This model comes up with respect to esoteric programming languages, for various reasons. Sometimes it is because an esolang has been defined by forming a description of how a specific implementation (interpreter or compiler) of it behaves, and the result is that the language is overspecified. Other times it is intentional, if for example a language is presented as the language of a virtual machine.

Computational class

It turns out that, while BSMs look an awful lot like Turing machines, they are not as computationally powerful. There are two general types of BSMs worth considering: those which define unbounded input facilities, and those which define bounded ones.

BSMs with unbounded input

A BSM with unbounded (for example, interactive, or batch processing of infinite batches) input can be shown to be in the same computational class as a finite-state automaton: the storage, being bounded, results in a finite number of total configurations of the system (the Cartesian product of the states that the storage can be in, and the states that the control mechanism can be in) but the input, being unbounded, allows switching between those configurations indefinitely.

BSMs with unbounded input include typical real computing devices and the assembly languages for them. Esoteric BSMs include Malbolge.

BSMs with bounded input

If a BSM only permits bounded input (for example, batch processing of finite batches - a Turing machine with a finite tape is in this category), then all input must exist in an initial configuration which is finite. It cannot, therefore, recognize certain regular expressions that a finite-state automaton can, such as ab*a (i.e. there would be an arbitrary limit to the number of b's that the BSM could recognize). Therefore, there are some FSAs which cannot be expressed as BSMs with bounded input.

> Material:
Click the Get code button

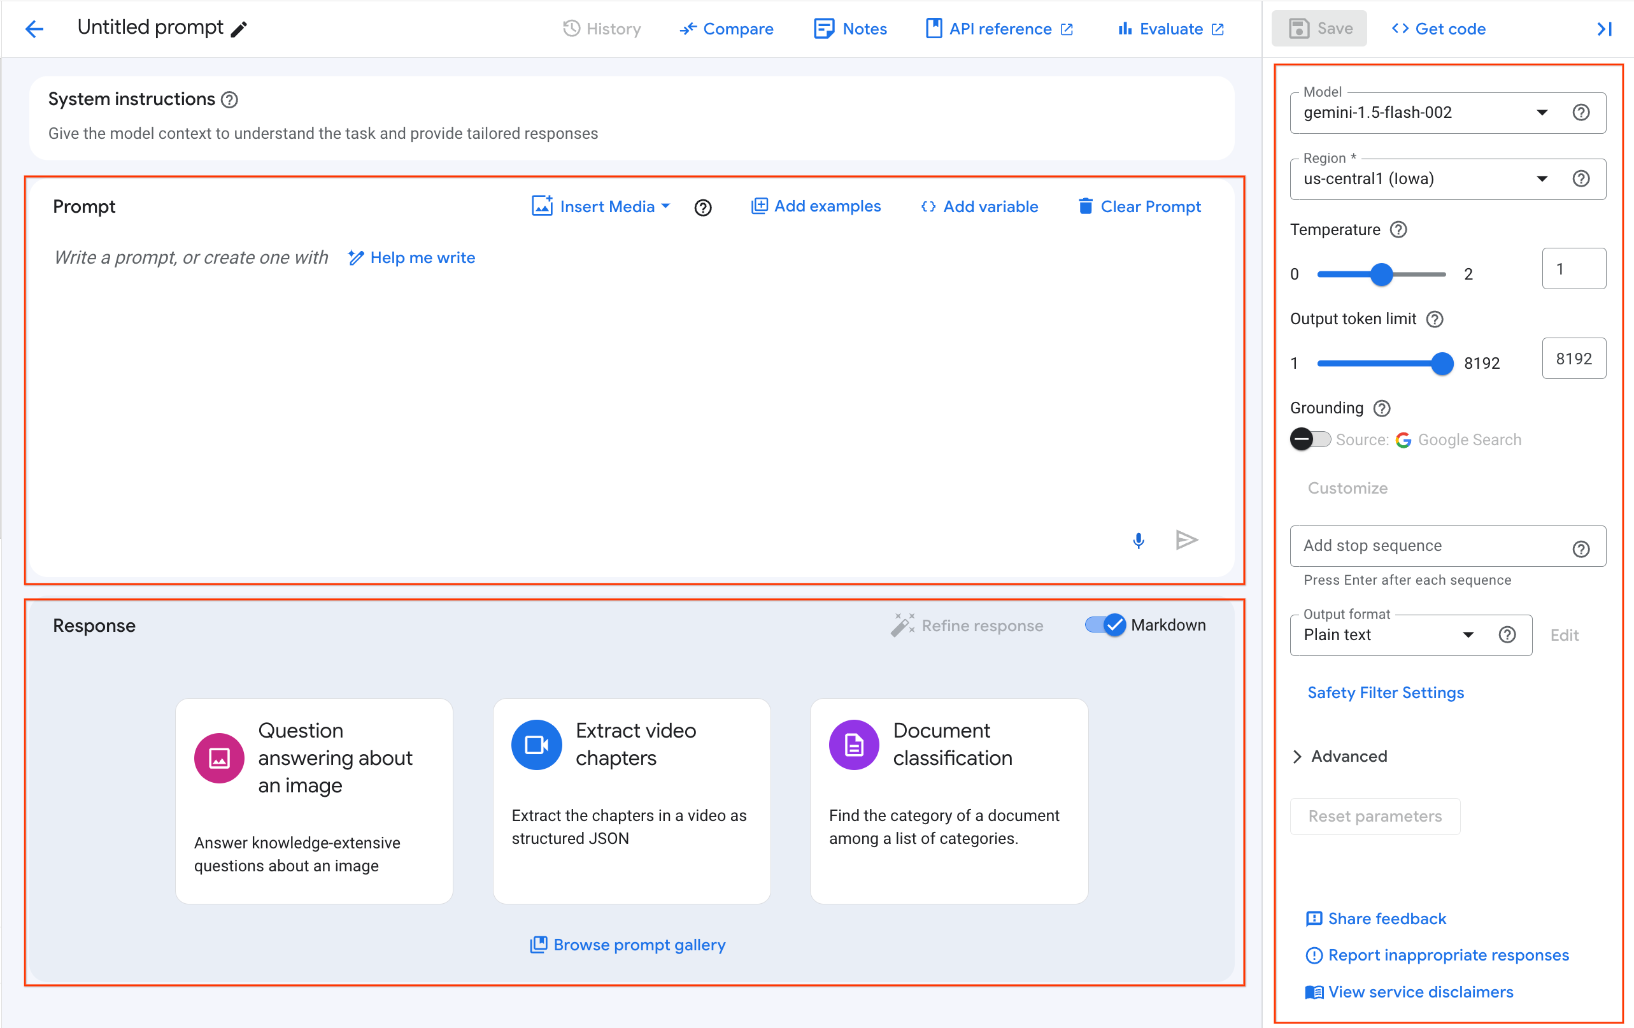pyautogui.click(x=1439, y=29)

> What you will do:
1/ Answer these questions using the text on BSMs.
(a) Which esoteric BSM does the text name?
(b) Which regular expression does the text give as one that a BSM with bounded input cannot recognize?
(c) What two general types of BSMs does the text say are worth considering?
2/ Resume the text on BSMs and their computational class, picking up right after its final sentence.

> Replies:
1/
(a) Malbolge.
(b) ab*a.
(c) Those that define unbounded input facilities and those that define bounded ones.

2/
In fact, any BSM with bounded input can be shown to be equivalent to a decision tree: enumerate all the possible initial configurations of the BSM, execute each one until it halts or goes into an infinite loop, and record the results in a table associated with that initial configuration. An infinite loop in a BSM can be detected by recording every total configuration it has experienced during a run; if an identical total configuration ever occurs, it has gone into an infinite loop.

BSMs with bounded input include Smallfuck and SMETANA.

A note on complexity

The above two sections speak only about computational equivalence - they do not mean to say that a BSM has the same complexity as a FSA or a DT. The BSM is typically much smaller, while the corresponding FSA or DT is typically much faster.

Relationship to linear bounded automata

Bounded-storage machines are at face value similar to linear bounded automata, but there is a vital difference which renders LBA more powerful. BSM have an arbitrary fixed tape size, not related to the input size; as a result, there is a strictly fixed number of reachable states, regardless of input, rendering them at best equivalent to finite-state automata. LBA, contrarily, have a fixed tape size based on some formula of the input size. Therefore, any problem for which the maximum necessary amount of tape is computable based on the length of the input is itself computable by an LBA, but not necessarily computable by a BSM.